Written problem 1: Output the passage from the text on Russia's wartime recruitment, starting at "Polls suggest that" and ending at "becomes even clearer.", copied word for word.

··· Text shown

This poverty pattern reflects the Kremlin’s recruitment strategy. After the unpopular September 2022 mobilization of 300,000 men, the authorities pivoted to “voluntary” recruitment with high salaries and large one-off bonuses.

Polls suggest that a majority of Russians believe new soldiers are driven mainly by money. Casualty data support this: among voluntary recruits, the worst-hit group is men aged 45–50 — people more likely to be under financial strain. Many regions with high sign-up bonuses, like oil-rich Yugra, are ready to enlist volunteers from neighboring districts, and even reimburse travel expenses.

Regions have a Kremlin-defined quota of contracts to be signed, and some further distort the picture by “poaching” recruits from elsewhere with inflated sign-up payments.

When professional soldiers — who took heavy losses early in the war — are excluded, and the analysis is limited to about 60,000 contract recruits, the link between poverty and casualties becomes even clearer.

Russia’s war is being fought largely by poor people from distant, economically depressed regions, many of them with large ethnic minority populations. The Kremlin appears to be shielding politically sensitive centers such as Moscow, St. Petersburg, and parts of the North Caucasus, the home of an Islamist insurgency in the late 20th and early 21st century, while shifting the human cost to the periphery and using large payouts to do so.

But there are serious flaws in this approach.

······

Written problem 2: In the listing, rewrite the lines starting at the line that contains "Image resolution: width=457" and ending at the end of the listing, replacing "pushpin" with "thumbtack" and changing nothing else. Give only those lines and leave the pictures out.

··· Source material

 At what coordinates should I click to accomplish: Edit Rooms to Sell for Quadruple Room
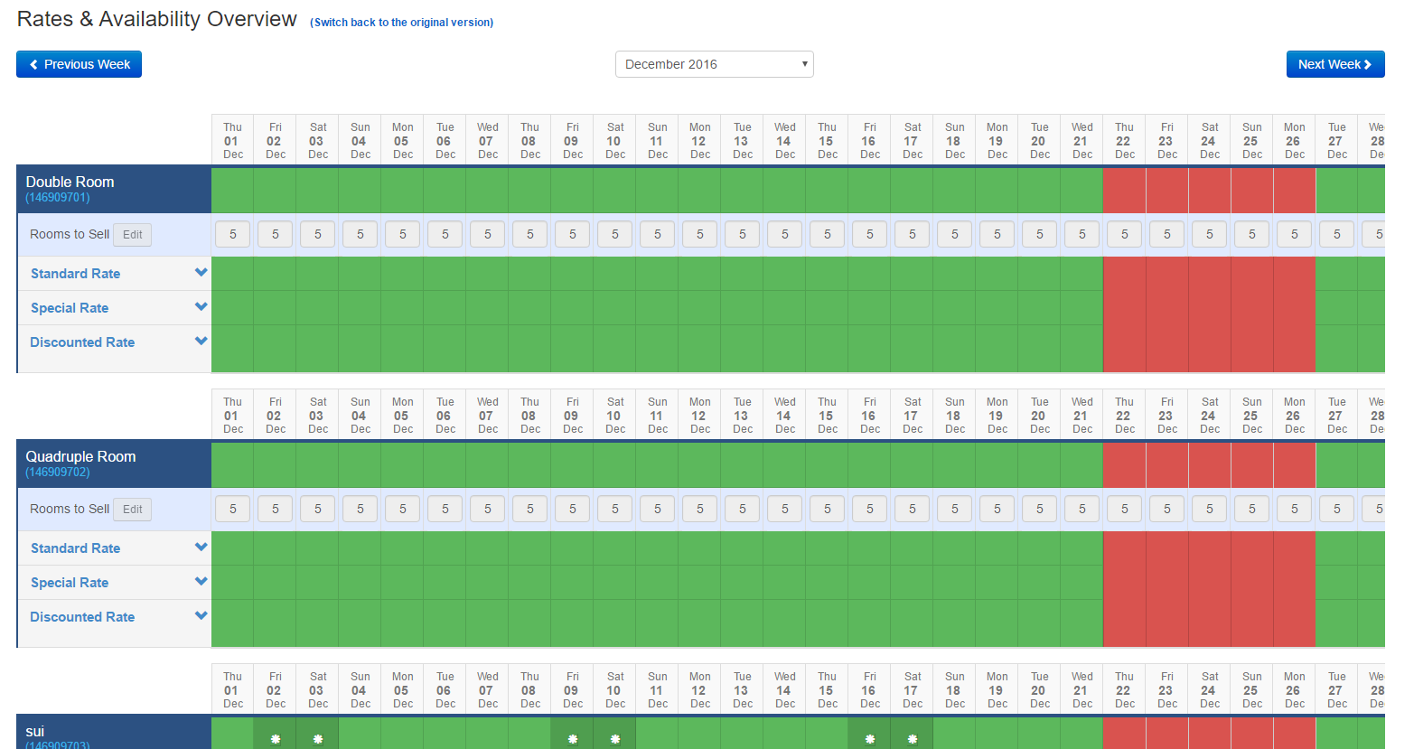[x=133, y=510]
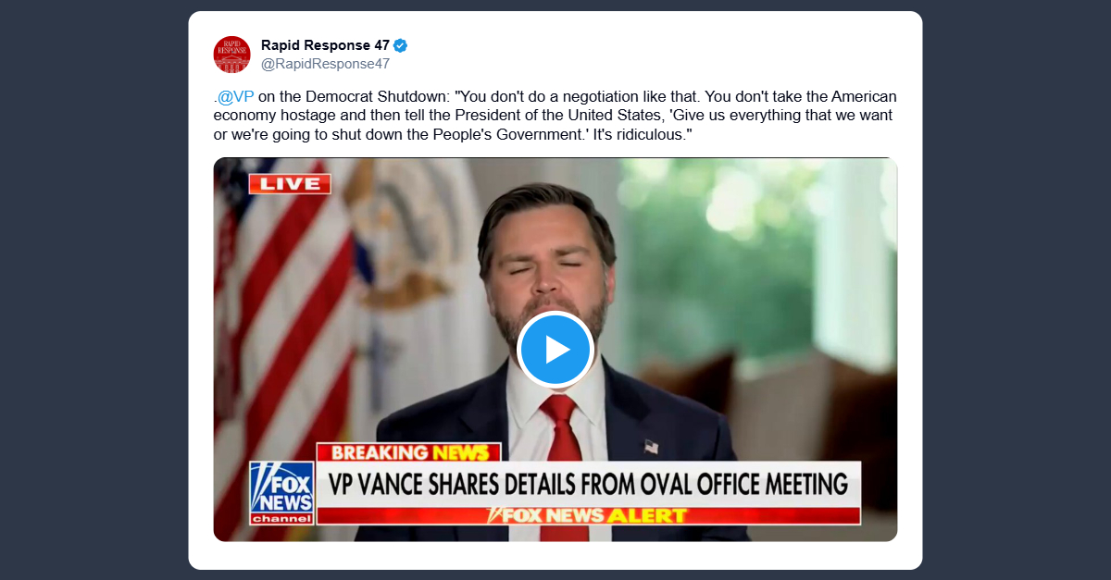Click the blue verified badge
This screenshot has height=580, width=1111.
[x=401, y=45]
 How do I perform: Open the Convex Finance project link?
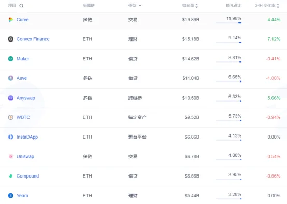33,39
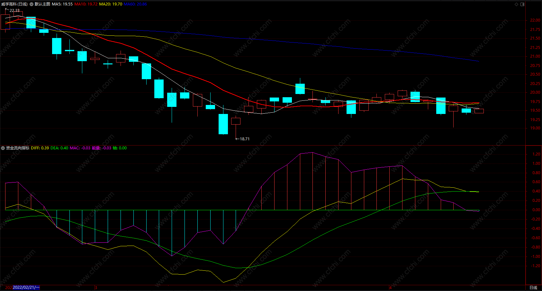Image resolution: width=542 pixels, height=291 pixels.
Task: Select the DIFF: 0.39 indicator value
Action: pyautogui.click(x=40, y=148)
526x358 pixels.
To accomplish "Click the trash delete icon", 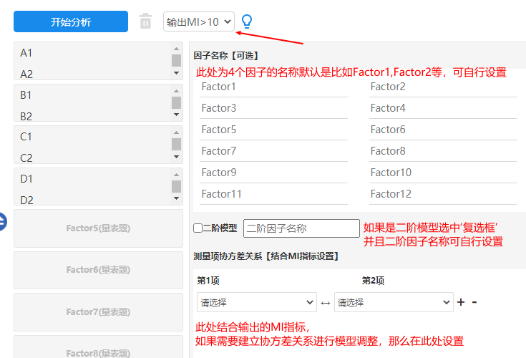I will (x=145, y=21).
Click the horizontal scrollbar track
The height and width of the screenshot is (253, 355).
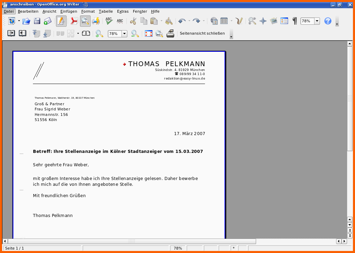[x=295, y=241]
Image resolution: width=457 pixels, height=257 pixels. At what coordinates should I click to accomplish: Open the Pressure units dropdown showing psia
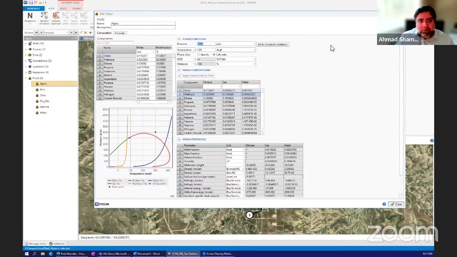253,44
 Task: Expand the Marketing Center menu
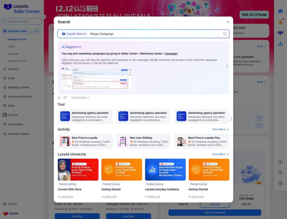[x=22, y=87]
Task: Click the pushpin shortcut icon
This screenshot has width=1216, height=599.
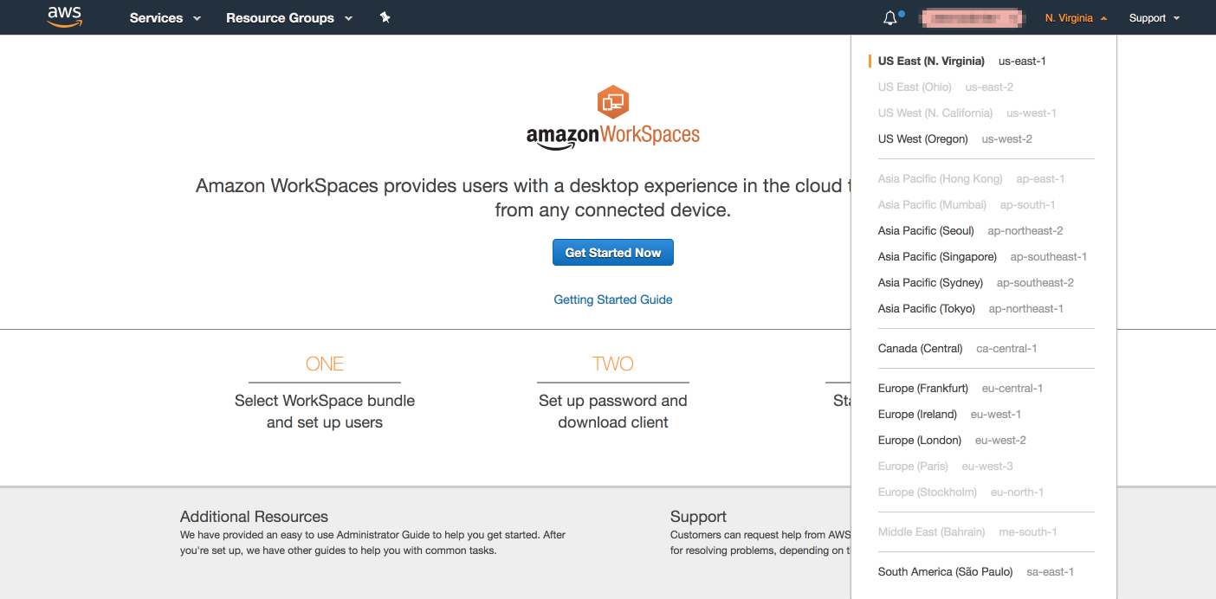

······

Exercise result 1:
Polls suggest that a majority of Russians believe new soldiers are driven mainly by money. Casualty data support this: among voluntary recruits, the worst-hit group is men aged 45–50 — people more likely to be under financial strain. Many regions with high sign-up bonuses, like oil-rich Yugra, are ready to enlist volunteers from neighboring districts, and even reimburse travel expenses.

Regions have a Kremlin-defined quota of contracts to be signed, and some further distort the picture by “poaching” recruits from elsewhere with inflated sign-up payments.

When professional soldiers — who took heavy losses early in the war — are excluded, and the analysis is limited to about 60,000 contract recruits, the link between poverty and casualties becomes even clearer.

Exercise result 2:
Image resolution: width=457 pixels, height=257 pixels. At what coordinates should I click to accomplish: Open the Pressure units dropdown showing psia
253,44
 Task: Expand the Marketing Center menu
[x=22, y=87]
Task: Click the thumbtack shortcut icon
This screenshot has width=1216, height=599.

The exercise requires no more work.